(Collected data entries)
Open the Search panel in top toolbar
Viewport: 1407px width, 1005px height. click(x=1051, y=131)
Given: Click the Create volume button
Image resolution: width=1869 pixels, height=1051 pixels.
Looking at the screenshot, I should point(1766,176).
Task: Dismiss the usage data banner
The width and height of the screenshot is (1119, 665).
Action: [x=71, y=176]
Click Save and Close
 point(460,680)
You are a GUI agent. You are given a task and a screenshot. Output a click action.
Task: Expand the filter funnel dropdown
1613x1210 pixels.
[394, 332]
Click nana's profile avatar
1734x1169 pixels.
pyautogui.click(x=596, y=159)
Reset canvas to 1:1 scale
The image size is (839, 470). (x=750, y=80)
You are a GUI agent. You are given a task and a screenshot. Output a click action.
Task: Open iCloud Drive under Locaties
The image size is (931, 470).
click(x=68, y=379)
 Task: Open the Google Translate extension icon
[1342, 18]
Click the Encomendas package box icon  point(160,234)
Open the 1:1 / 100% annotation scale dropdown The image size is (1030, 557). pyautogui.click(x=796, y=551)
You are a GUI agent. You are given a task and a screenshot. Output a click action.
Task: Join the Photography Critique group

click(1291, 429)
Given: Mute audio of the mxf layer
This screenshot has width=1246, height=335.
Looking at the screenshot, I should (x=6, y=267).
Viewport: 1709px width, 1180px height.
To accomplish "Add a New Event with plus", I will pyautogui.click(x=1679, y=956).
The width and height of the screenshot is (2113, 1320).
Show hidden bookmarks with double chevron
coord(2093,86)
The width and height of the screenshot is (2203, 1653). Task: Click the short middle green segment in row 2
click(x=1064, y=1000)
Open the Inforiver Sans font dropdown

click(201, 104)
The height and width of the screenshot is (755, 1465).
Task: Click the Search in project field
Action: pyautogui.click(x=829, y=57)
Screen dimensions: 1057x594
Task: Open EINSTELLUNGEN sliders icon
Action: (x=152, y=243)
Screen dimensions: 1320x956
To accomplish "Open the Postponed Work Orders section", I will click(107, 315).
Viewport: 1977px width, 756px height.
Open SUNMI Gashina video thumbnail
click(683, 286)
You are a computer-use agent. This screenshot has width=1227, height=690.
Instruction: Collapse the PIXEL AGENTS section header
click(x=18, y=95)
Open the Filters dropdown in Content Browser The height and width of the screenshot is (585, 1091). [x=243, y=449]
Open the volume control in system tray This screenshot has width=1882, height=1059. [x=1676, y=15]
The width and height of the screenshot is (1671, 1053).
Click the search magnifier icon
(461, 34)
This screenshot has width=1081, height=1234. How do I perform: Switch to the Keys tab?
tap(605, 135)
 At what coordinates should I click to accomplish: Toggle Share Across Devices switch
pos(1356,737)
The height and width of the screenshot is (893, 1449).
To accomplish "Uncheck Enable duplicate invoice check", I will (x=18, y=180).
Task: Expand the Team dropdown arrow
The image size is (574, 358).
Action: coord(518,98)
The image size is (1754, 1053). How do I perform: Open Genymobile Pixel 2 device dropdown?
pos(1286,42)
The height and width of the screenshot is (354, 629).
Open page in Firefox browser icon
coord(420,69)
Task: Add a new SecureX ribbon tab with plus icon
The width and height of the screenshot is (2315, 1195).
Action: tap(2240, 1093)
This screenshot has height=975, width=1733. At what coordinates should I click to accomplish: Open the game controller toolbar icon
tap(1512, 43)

- **Required action**
The answer must be every line of the data that holds the word "volume".

- **Response for this exercise**
Given: Click the Create volume button
Open the volume control in system tray This screenshot has width=1882, height=1059. [x=1676, y=15]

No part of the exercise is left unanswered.